- REGISTROS DE DATOS
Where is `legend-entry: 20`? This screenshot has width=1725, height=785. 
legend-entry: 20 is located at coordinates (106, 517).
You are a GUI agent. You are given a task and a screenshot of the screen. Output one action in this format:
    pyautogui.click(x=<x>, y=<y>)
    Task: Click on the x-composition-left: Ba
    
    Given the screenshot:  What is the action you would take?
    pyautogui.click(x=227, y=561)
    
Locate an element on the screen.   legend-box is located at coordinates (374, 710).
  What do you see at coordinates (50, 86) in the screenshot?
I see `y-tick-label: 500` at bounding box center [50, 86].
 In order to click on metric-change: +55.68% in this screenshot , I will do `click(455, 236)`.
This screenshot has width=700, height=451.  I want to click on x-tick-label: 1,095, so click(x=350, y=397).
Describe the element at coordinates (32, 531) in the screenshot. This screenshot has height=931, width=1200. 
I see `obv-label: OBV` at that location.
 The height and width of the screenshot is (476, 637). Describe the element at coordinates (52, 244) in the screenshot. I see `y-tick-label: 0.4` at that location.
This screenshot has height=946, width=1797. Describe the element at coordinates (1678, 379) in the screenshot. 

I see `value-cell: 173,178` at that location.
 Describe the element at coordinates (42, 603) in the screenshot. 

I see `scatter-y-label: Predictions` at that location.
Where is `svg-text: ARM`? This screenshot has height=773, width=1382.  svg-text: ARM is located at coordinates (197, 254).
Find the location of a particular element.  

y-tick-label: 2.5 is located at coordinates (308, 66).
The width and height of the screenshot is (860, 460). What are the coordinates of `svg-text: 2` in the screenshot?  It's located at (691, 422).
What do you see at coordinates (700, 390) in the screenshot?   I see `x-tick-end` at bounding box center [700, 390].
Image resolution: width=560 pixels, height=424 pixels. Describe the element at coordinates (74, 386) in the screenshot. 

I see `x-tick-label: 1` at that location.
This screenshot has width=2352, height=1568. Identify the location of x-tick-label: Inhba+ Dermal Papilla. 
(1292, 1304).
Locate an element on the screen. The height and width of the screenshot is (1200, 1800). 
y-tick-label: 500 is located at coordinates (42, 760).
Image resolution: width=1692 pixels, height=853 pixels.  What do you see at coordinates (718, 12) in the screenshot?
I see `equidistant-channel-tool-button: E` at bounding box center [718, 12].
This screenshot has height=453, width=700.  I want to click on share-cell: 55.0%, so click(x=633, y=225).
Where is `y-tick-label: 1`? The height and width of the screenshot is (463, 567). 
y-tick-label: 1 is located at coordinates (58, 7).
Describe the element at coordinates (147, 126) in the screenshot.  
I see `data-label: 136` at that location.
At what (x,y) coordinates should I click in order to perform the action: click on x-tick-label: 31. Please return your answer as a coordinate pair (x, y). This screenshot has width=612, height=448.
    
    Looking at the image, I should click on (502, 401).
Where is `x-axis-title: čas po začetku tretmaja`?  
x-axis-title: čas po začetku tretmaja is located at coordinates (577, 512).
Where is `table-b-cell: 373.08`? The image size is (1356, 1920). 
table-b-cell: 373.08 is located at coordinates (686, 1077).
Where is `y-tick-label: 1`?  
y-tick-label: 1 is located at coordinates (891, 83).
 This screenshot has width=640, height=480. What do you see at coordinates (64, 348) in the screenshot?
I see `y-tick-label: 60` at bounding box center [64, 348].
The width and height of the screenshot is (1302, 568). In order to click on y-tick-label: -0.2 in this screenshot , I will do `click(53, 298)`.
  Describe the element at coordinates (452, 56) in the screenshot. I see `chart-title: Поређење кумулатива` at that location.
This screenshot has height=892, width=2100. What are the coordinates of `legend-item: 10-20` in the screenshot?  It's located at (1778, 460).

- OBJETIVO DE LA TAREA
Repite sin cambios las líneas de los registros, empezando por la que contiene "is (1356, 1920)." y terminando con la última de los registros.

- RESPUESTA
Where is `table-b-cell: 373.08`? The image size is (1356, 1920). 
table-b-cell: 373.08 is located at coordinates (686, 1077).
Where is `y-tick-label: 1`?  
y-tick-label: 1 is located at coordinates (891, 83).
 This screenshot has width=640, height=480. What do you see at coordinates (64, 348) in the screenshot?
I see `y-tick-label: 60` at bounding box center [64, 348].
The width and height of the screenshot is (1302, 568). In order to click on y-tick-label: -0.2 in this screenshot , I will do `click(53, 298)`.
  Describe the element at coordinates (452, 56) in the screenshot. I see `chart-title: Поређење кумулатива` at that location.
This screenshot has height=892, width=2100. What are the coordinates of `legend-item: 10-20` in the screenshot?  It's located at (1778, 460).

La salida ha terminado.